The soft-spoken doctor, 66, began taking pictures at age 8. Born in San Salvador, El Salvador, and raised Jewish by his German émigré parents, Lewinsky grew up near the coffee plantation his father owned. He would often go out to photograph the coffee trees and flowers.

The idea that a radiation therapy center could have a calming effect on patients had been with Lewinsky for decades, ever since his 1974-76 stint as chief of radiotherapy at Letterman Army Hospital.

“We had one of the old radiotherapy machines that was a monstrosity,” he recalled. “It looked very much like the early atomic weapons that were dropped on Hiroshima and Nagasaki.”

The generator was an intimidating two stories high. Lewinsky didn’t want his patients to feel any more frightened than they already were, so he obtained funding to redecorate the radiotherapy department. He had the interior painted the same color as the machine and placed large, majestic images of Yosemite landscapes around the treatment room.

In recent years, Lewinsky’s concept has taken off — his art now adorns the walls of 20 medical centers across Southern California, including Vantage Oncology’s five regional locations and the company’s corporate office in Manhattan Beach, the Breast Center in Van Nuys and the Norris Comprehensive Cancer Center at USC.

Lewinsky shoots landscapes mostly in the American West — Utah, Mexico, Arizona — traveling with 20 to 30 pounds of equipment, including 4×5 film and a large-format field camera. His favorite places are Yosemite National Park and Zion National Park, which “puts humanity in place, it’s so big.”

People derive a sense of tranquility from natural settings, he said, which stems from similarities we perceive between the natural world and our own bodies.

“A normal person wouldn’t look at a photograph and see the shape of his thyroid, for example. But I think there is a subliminal connection,” Lewinsky said.

That connection shows up time and again in conversations with patients, he said.
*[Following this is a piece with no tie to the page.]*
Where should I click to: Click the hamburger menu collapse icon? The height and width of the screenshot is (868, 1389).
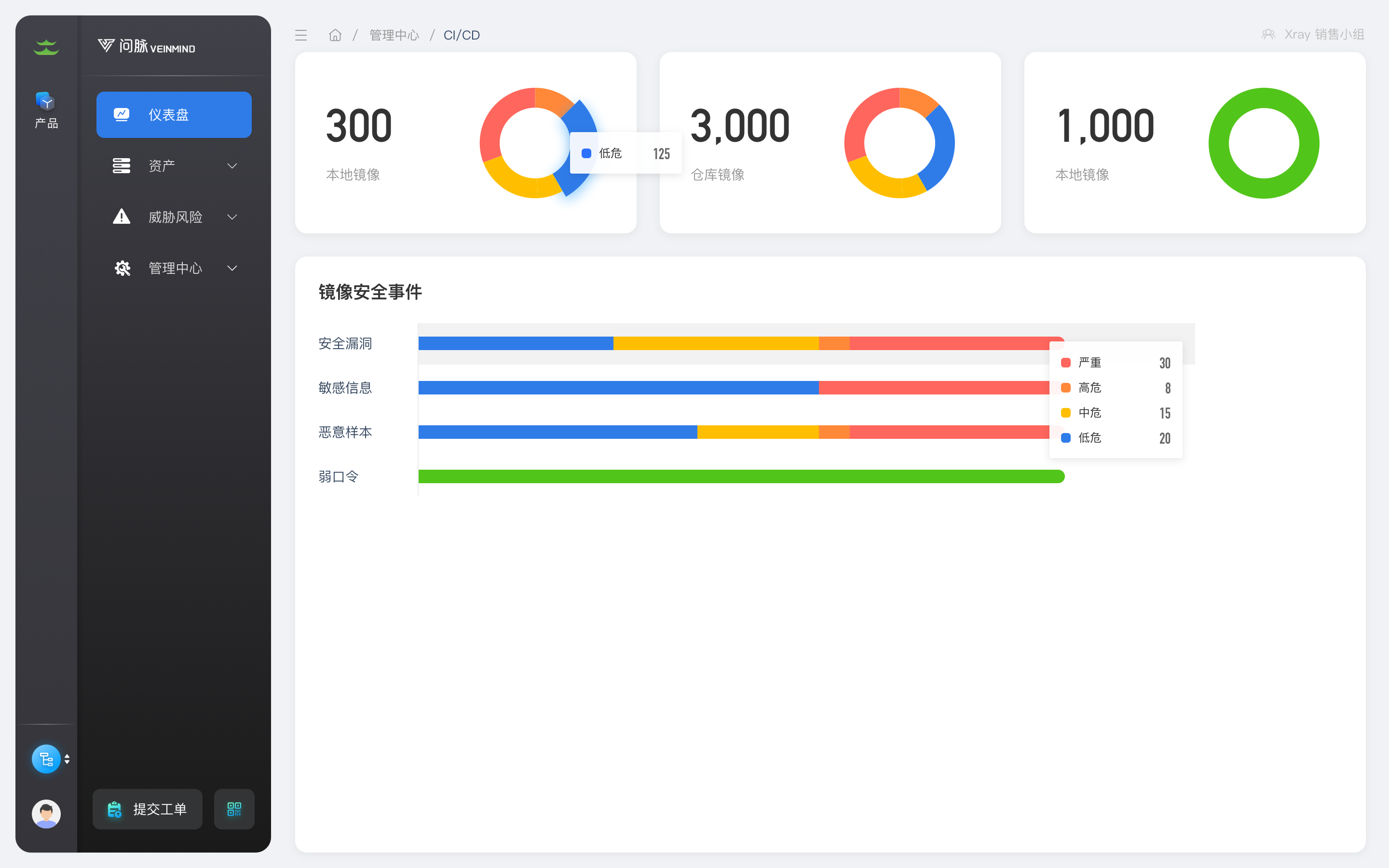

“I spend more time talking about photography to some patients than I do about their disease,” Lewinsky said with a laugh. “They talk about how much relaxation they feel.”
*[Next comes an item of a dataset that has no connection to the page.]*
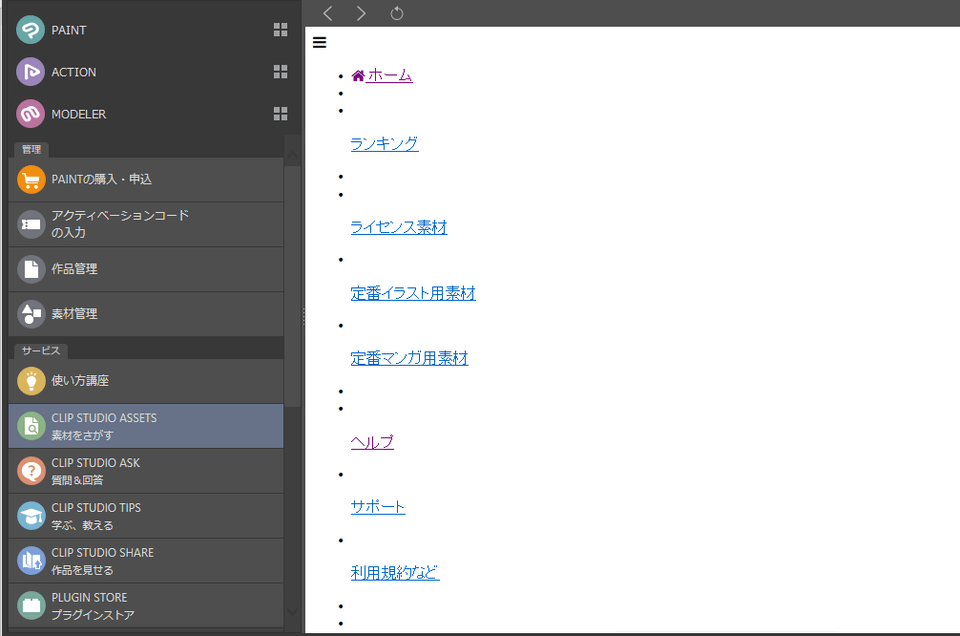The height and width of the screenshot is (636, 960).
Task: Reload the page with the refresh icon
Action: tap(396, 14)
For Lewinsky, photography has also been a form of personal therapy. The doctor was thrust into the spotlight in 1998 after news broke of the sex scandal involving his daughter, former White House intern Monica Lewinsky, and then-President Bill Clinton. “My salvation through that was photography,” Lewinsky said, adding that the time he spent in the darkroom that year produced images that were “very black and white.”

In his West Hills office, however, Lewinsky points out richly hued images on the walls and explains their back-stories with obvious fondness for the locales in which he took them. He greets patients waiting for treatment with a smile and shakes their hands as they leave.

His methods, he said, are expressions of a simple and intuitive philosophy: “You have to treat the tumor and also the soul.”